Concordo pienamente la critica rivolta da Dante al papato, in quanto è innegabile l’eccessivo e incessante desiderio di dominio da parte dei pontefici in quegli anni (e tuttora è evidente in alcuni casi l’interferenza dell’autorità religiosa in ambito strettamente politico), ma ritengo che, anche il ruolo giocato dagli imperatori il più delle volte fosse discutibile, poiché le loro pretese avevano spesso il potere di provocare disordini, confusione e indebolimento delle autorità civili, in particolar modo in Italia, dove le città erano dilaniate da lotte che vedevano parte dei cittadini schierati con l’imperatore e parte, invece, con il papa.

La lezione politica di Platone oggi

Qualche giorno fa mi sono imbattuta nella VII lettera di Platone, di cui mi ha colpito soprattutto questa frase: “Un tempo nella mia giovinezza, ho provato ciò che tanti adolescenti provano: avevo progettato, dal giorno in cui avessi potuto disporre di me, di dedicarmi subito alla vita politica”. La lettura del testo mi ha spinto ad alcune riflessioni.

Platone si poneva un problema politico ancora attuale.

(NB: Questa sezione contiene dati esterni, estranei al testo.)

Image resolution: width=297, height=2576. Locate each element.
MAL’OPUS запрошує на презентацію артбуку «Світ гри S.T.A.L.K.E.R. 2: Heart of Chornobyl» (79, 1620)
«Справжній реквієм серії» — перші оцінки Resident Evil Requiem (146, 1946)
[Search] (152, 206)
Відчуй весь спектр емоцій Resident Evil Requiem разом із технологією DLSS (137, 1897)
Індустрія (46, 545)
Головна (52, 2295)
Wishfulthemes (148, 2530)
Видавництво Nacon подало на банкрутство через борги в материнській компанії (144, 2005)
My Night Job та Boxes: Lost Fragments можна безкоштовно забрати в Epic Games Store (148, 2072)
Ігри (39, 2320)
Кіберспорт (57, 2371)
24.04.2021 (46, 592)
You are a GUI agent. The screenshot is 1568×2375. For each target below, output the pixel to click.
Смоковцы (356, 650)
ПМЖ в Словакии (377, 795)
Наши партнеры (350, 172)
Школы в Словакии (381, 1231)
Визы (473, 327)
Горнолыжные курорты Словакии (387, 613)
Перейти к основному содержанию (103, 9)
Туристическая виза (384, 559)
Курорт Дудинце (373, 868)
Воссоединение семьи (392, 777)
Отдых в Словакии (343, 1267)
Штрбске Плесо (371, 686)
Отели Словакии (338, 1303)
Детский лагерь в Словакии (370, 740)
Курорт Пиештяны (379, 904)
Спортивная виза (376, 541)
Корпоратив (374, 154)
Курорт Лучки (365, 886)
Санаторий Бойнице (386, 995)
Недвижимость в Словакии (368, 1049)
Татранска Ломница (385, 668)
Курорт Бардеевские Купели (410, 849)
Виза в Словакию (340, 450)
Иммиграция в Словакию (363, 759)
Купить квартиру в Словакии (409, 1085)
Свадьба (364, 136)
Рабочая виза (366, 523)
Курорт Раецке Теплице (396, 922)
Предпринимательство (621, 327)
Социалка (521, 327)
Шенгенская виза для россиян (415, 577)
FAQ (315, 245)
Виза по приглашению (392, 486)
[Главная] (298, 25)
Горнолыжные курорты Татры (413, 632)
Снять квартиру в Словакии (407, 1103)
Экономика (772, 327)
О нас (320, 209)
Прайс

Come nell’Atene di allora, anche oggi il mondo è attraversato da numerosi cambiamenti e sconvolgimenti politici, che hanno portato alla rottura di quell’equilibrio necessario al buon funzionamento dello Stato. Ai nostri giorni, infatti, molti uomini che partecipano alla vita politica sono disonesti, corrotti e incapaci di amministrare la giustizia. I cittadini vedono deluse le proprie aspettative e tradita la fiducia riposta in quelli che dovrebbero essere i propri rappresentanti. Di giorno in giorno si assiste alla dissoluzione delle leggi, dei costumi e di quei valori morali su cui dovrebbe fondarsi ogni sistema di governo. Ciò comporta, a sua volta, un decadimento generale della società, dal quale sembrerebbe non esserci più via d’uscita. Di fronte a una situazione del genere, un miglioramento, invece, deve essere auspicato e, a questo proposito, penso che  Platone avesse ragione nel sostenere che coloro che avevano il compito di governare dovevano essere sapienti.

In termini moderni ciò significa che ogni capo di Stato dovrebbe avere un’adeguata conoscenza – cosa che spesso viene a mancare – per meglio distinguere il bene dal male, il giusto dall’ingiusto,  l’opportuno dall’inopportuno. La conoscenza da sola, però, non basta. Credo che sia necessario che chi ci governa non debba avere interessi materiali, perché altrimenti, come spesso accade, finirà prima o poi con il rivolgere la sua attenzione verso questi interessi privati, piuttosto che verso quelli comuni, arricchendosi personalmente o favorendo alcune persone a scapito di altre.

Solo così, quindi, si otterrebbe uno Stato giusto e buono e, di conseguenza, anche quello che noi definiamo il ” bene comune”, ossia le aspettative di felicità di tutti i cittadini.

Dunque, è innegabile che la bontà di uno Stato sia legata al fatto che chi comanda governi in nome del bene comune e non in nome dei suoi interessi privati.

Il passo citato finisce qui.